In the course of the summer project, I was struck by how much oral history is available online but how uneven the content is in terms of discoverability.  Few collections provide the highest level of discovery tools. Abstracts are helpful but save the teacher little time. More useful are time-stamped content logs, which reflect one curator’s decision on where important stories begin and end, but these are very particular and open a window onto one possible interpretation of content while obscuring others. Logs that include more agnostic time-stamping at regular one-minute intervals are a little less subjective, although they also reflect one person’s listening.  Transcripts reduce subjectivity, but they are labor-intensive and therefore not cost-effective. Another problem with logs and transcripts is that they are almost never aggregated into a single database that permits discovery across multiple interviews.  Some sites, such as those that incorporate OHMS (Oral History Metadata Synchronizer–developed by the Louie B. Nunn Center for Oral History at the University of Kentucky) timestamps or Soundcloud annotation, make oral histories more discoverable for instructors, but they are very much the exception among oral history websites. Further, they tend to “trap” content by allowing only streaming capability. Many teachers are not able to stream online content due to connectivity issues or school policies that govern the use of the Web. If unable to download MP3 files, a teacher may not be able to utilize such content regardless of how much work went into its discovery.
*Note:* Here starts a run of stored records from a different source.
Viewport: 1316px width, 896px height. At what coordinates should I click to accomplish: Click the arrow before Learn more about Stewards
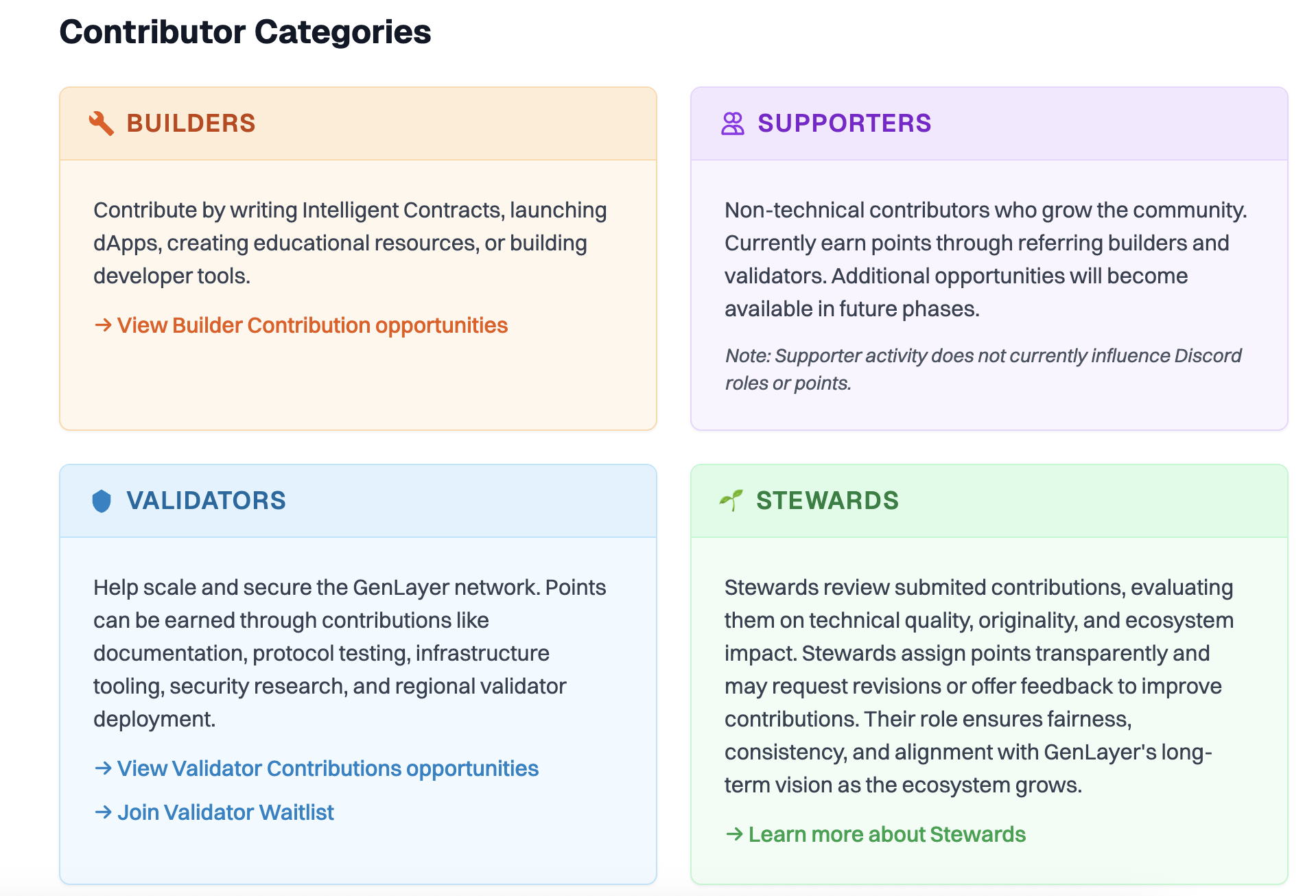734,834
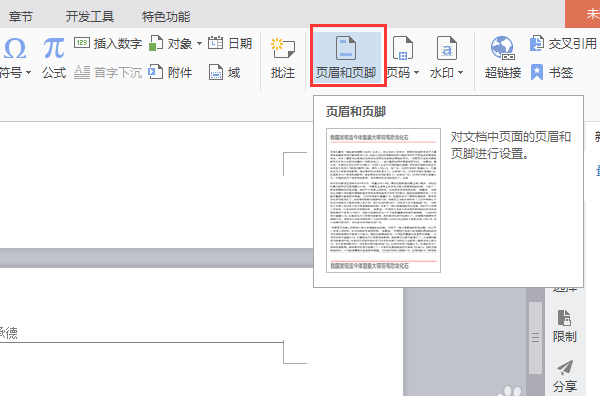The height and width of the screenshot is (396, 600).
Task: Insert an object with 对象 icon
Action: [x=156, y=43]
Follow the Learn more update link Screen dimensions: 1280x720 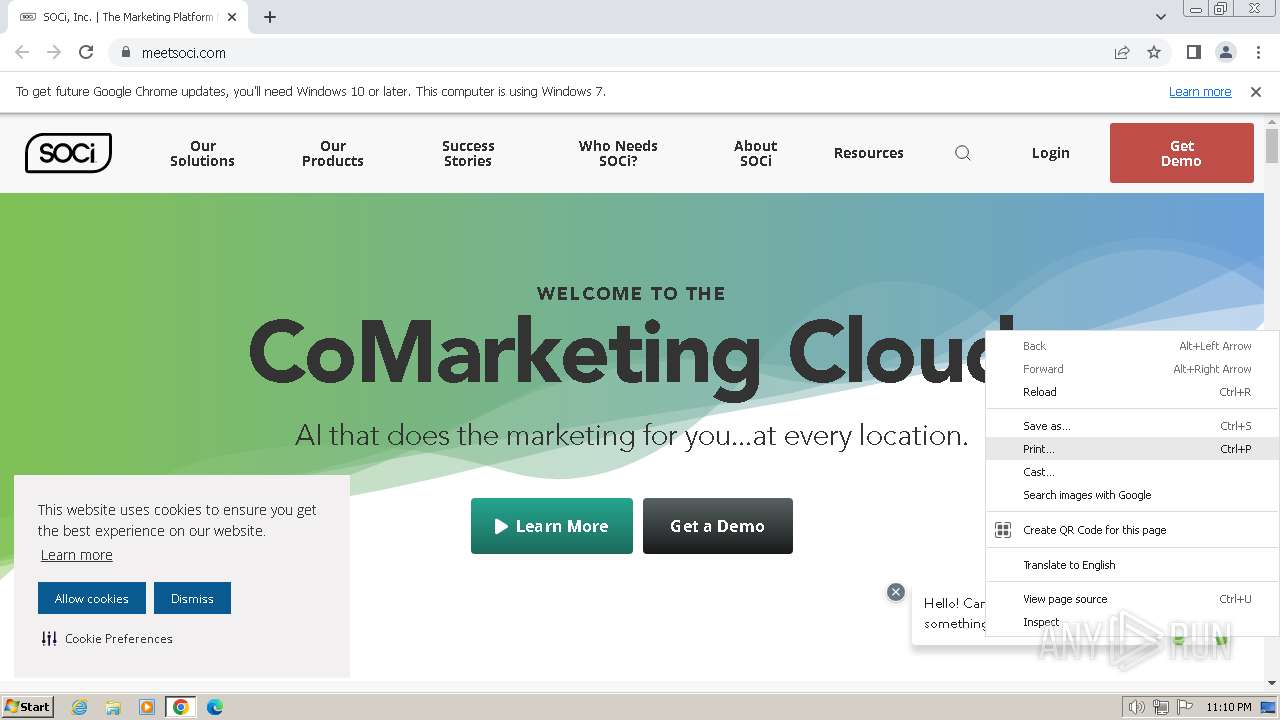[x=1199, y=92]
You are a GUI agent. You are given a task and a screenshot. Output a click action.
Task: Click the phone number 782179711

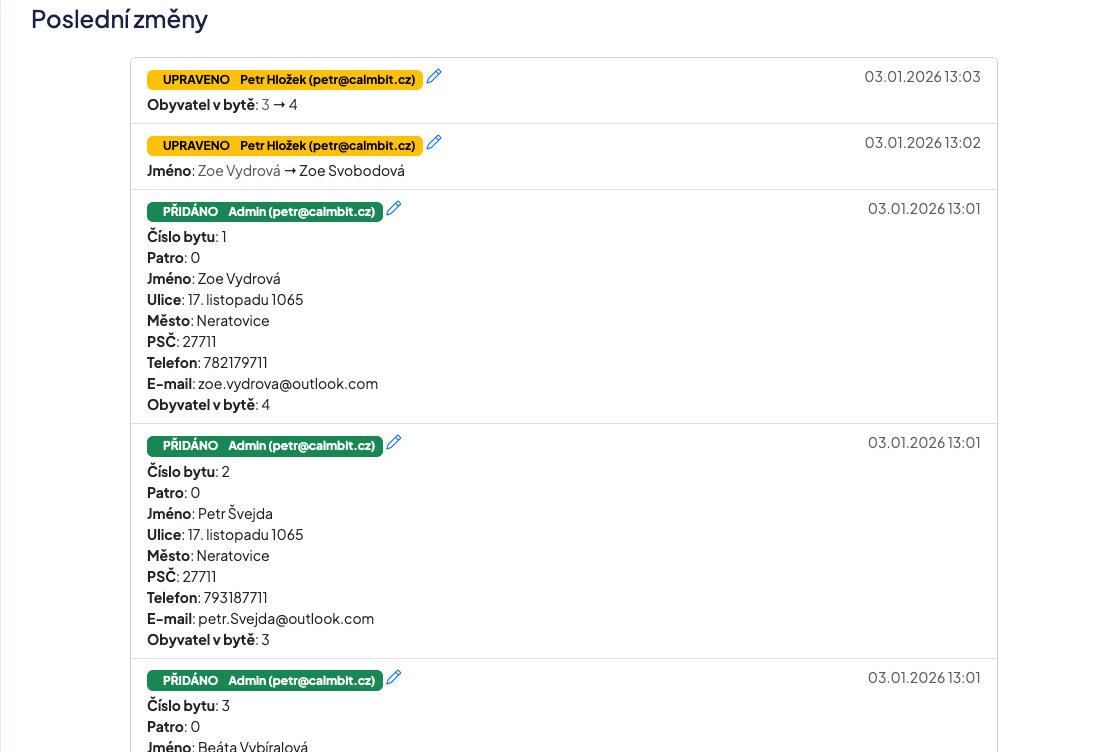[x=235, y=363]
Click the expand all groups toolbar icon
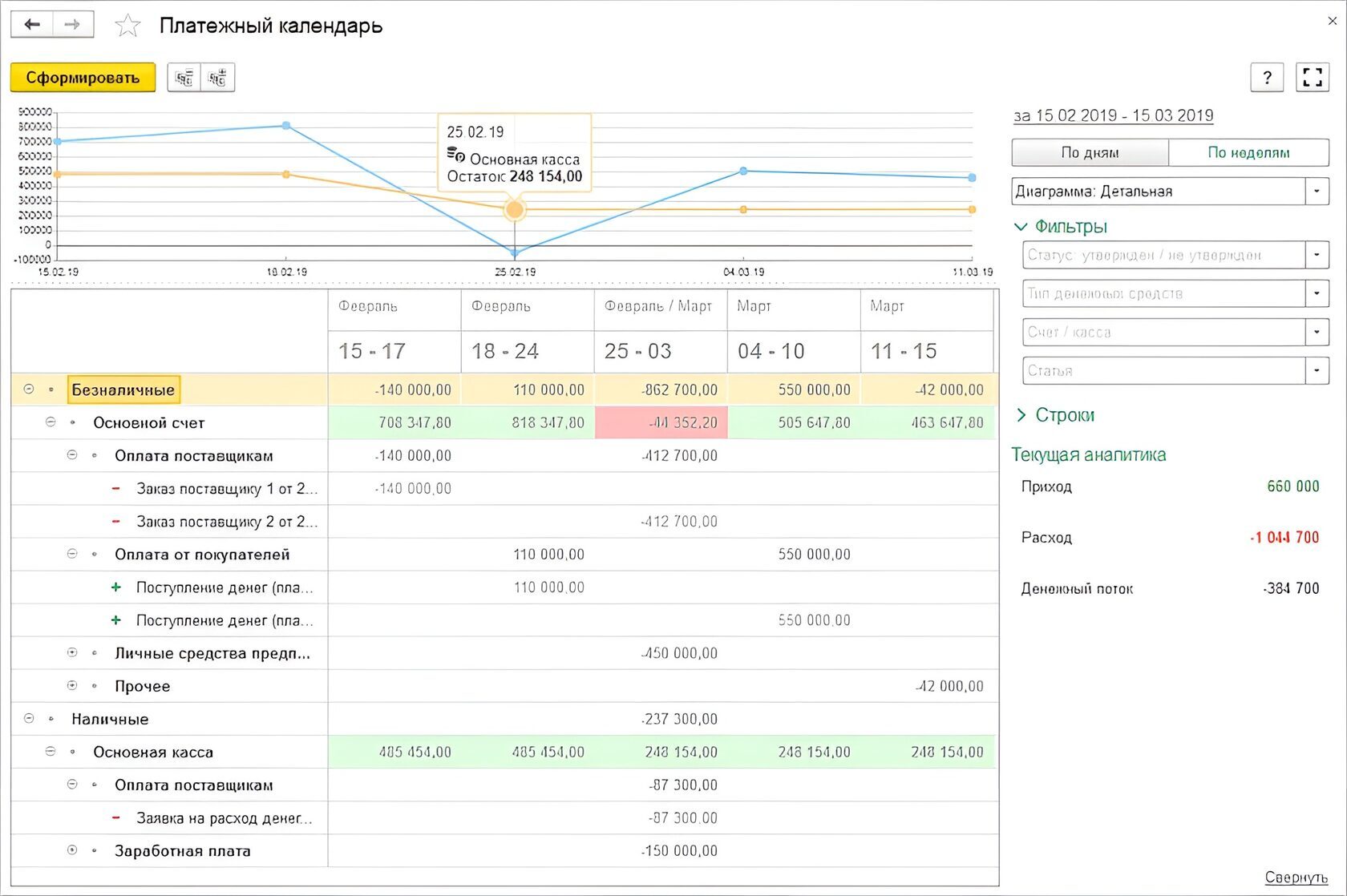1347x896 pixels. point(217,78)
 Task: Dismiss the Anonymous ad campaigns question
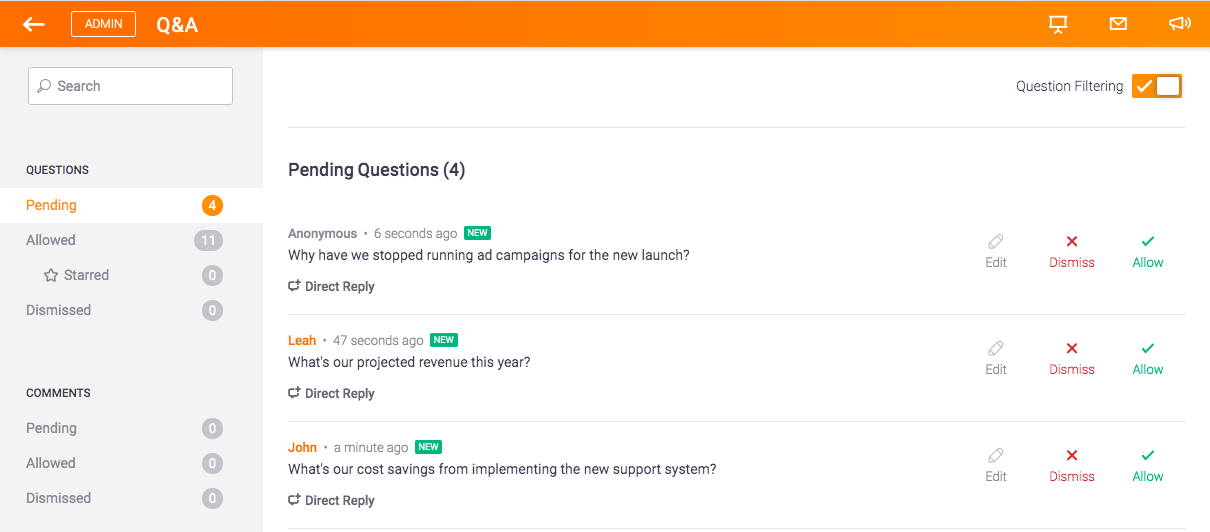[x=1072, y=251]
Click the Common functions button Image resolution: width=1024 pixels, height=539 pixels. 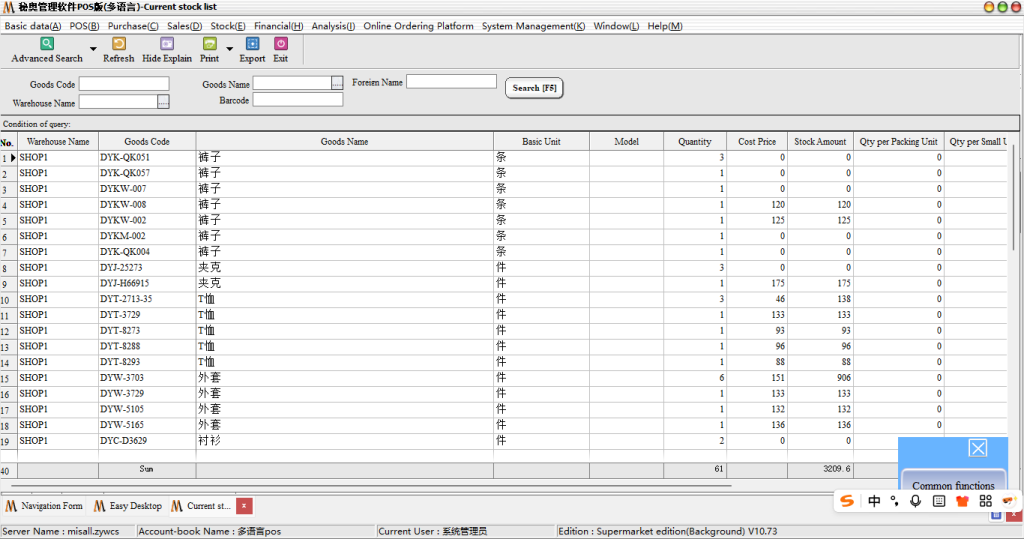953,486
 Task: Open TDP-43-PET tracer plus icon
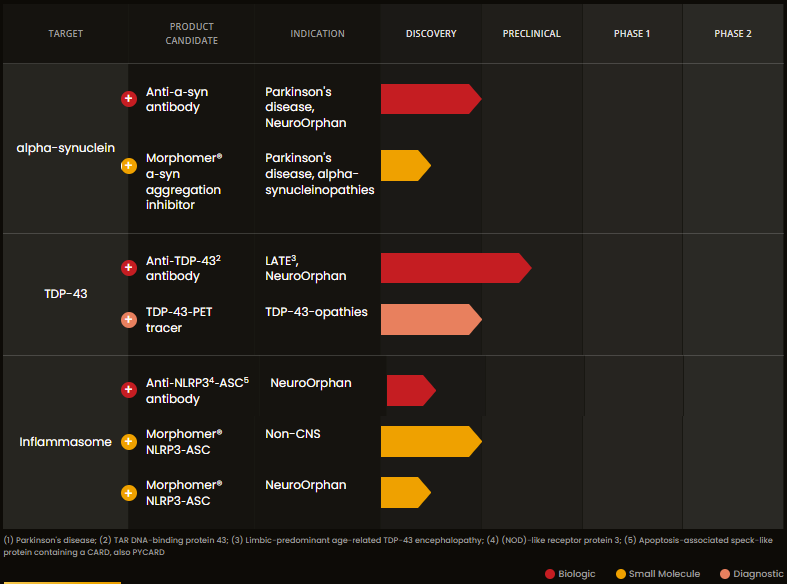(128, 320)
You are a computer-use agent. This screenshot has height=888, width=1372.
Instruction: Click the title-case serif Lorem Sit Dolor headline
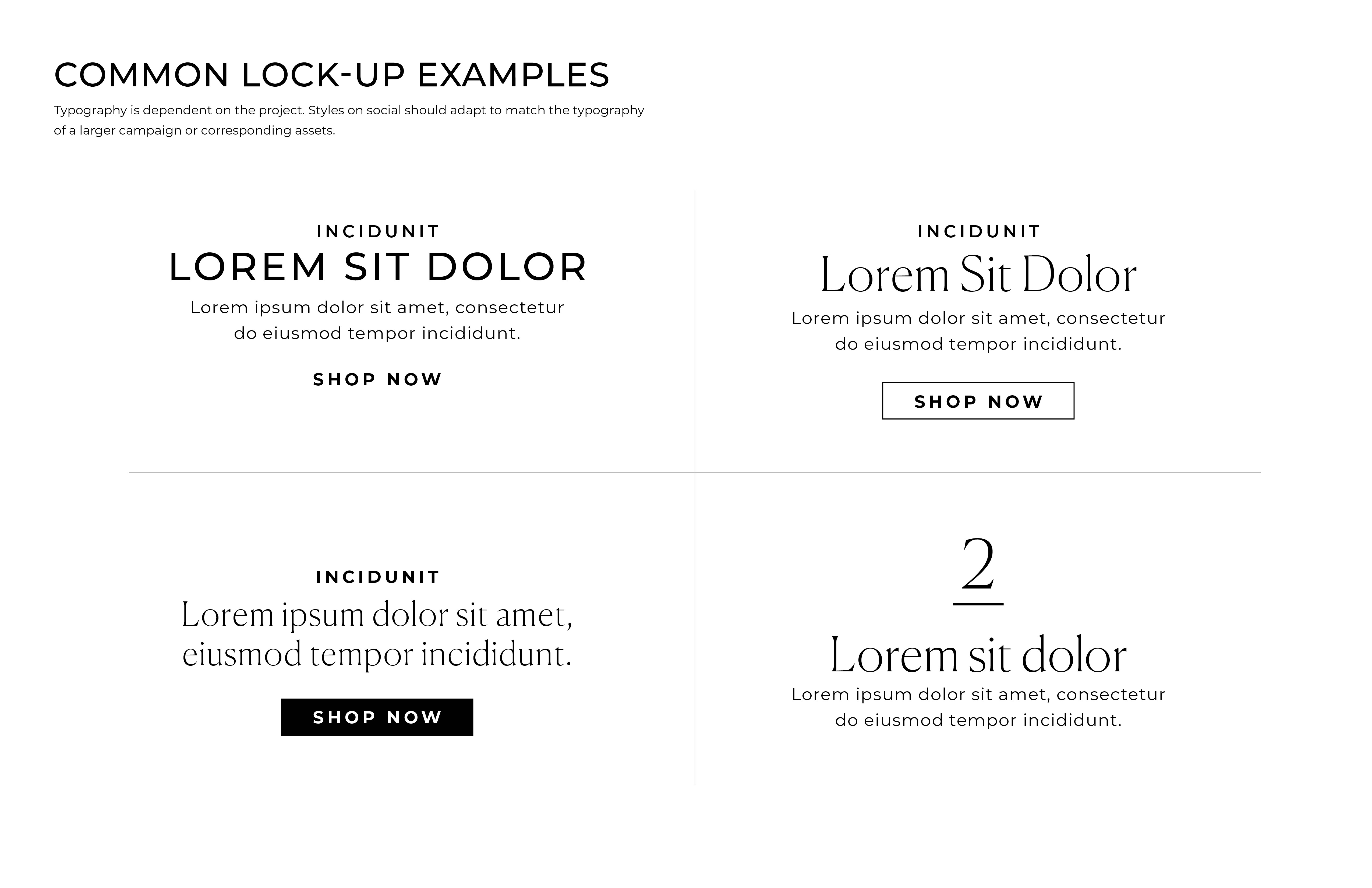978,275
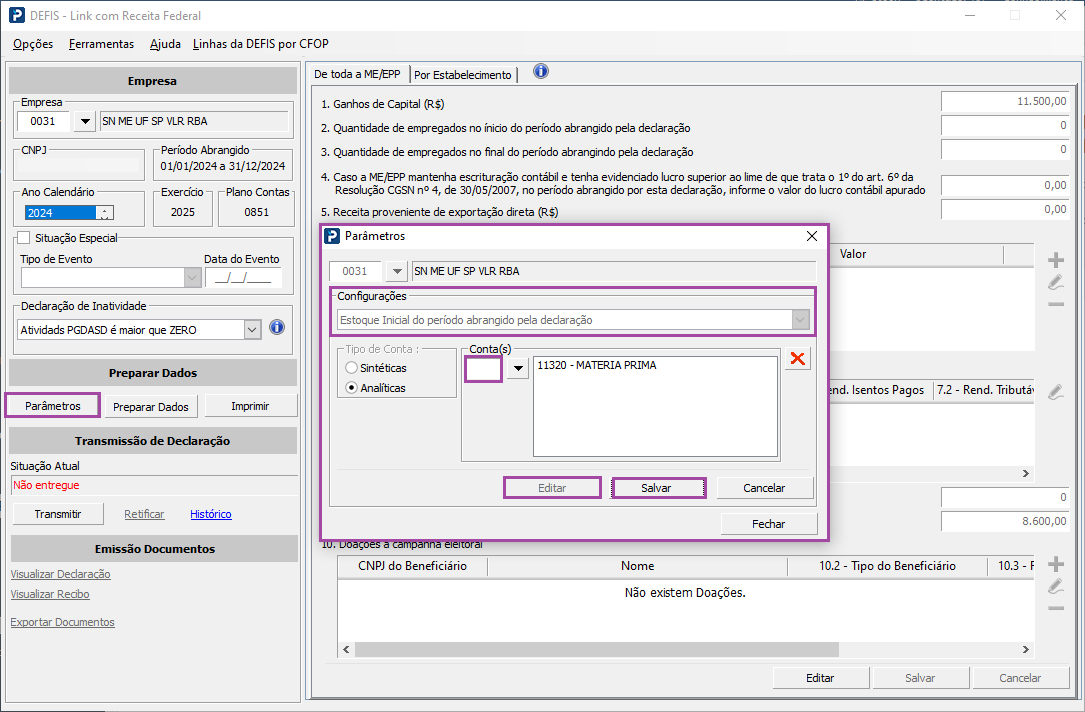The height and width of the screenshot is (712, 1085).
Task: Enable the Situação Especial checkbox
Action: tap(24, 238)
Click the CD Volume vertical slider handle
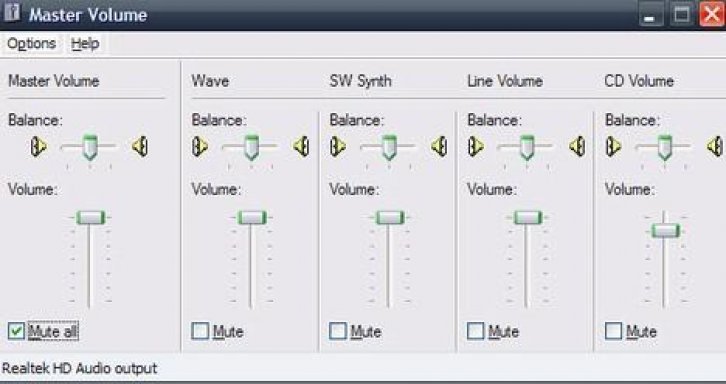The height and width of the screenshot is (384, 726). (x=665, y=230)
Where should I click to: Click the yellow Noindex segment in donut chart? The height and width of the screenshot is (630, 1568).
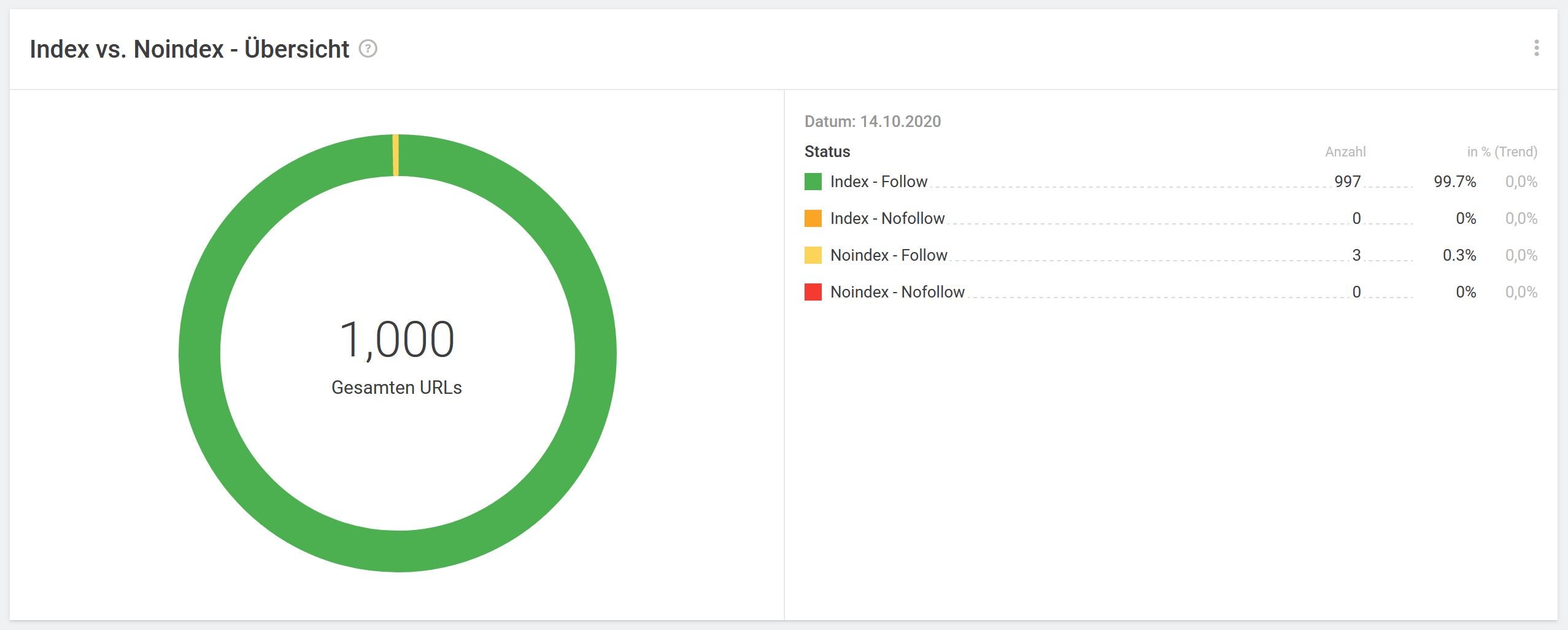[396, 155]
Discoverability was the watchword of the summer. A major part of our project entailed building student researchers’ skills quickly so that they understood the mechanics of oral history and the tools for curating an existing digital collection. I was pleased that the summer allowed exploration of major online oral history collections as well as the CROHC. Although the CROHC is organized in dozens of “series,” each of which corresponds to the circumstances in which its interviews were conducted (e.g., as part of a course or perhaps a community partnership), the collection’s organization, like that of pretty much all collections, does not readily lend itself to satisfying teachers’ need to determine how to find usable content, connect it to standards, and extract it for classroom use. The project produced a varied collection of short story clips annotated in ways that not only show teachers how they fit the standards and how they might be incorporated into a lesson plan but also provide both models and clues for how teachers might approach using the rest of the collection more effectively. History Speaks emerged as a resource that responds on two levels: an invitation to iterative development of new classroom content and an immediate go-to source of material. When linked to related posts created for the Social Studies @ CSU blog, History Speaks combines professional development support with a ready-to-use block of lesson plans that include sound clips that teachers can use right away. In short, it is a site that does not get set aside for “next time,” when a teacher has more time, but can be used right away. Hopefully History Speaks inspires teachers, through a sort of proof of concept, to return to do the harder work of bringing sound into the classroom in a more programmatic manner.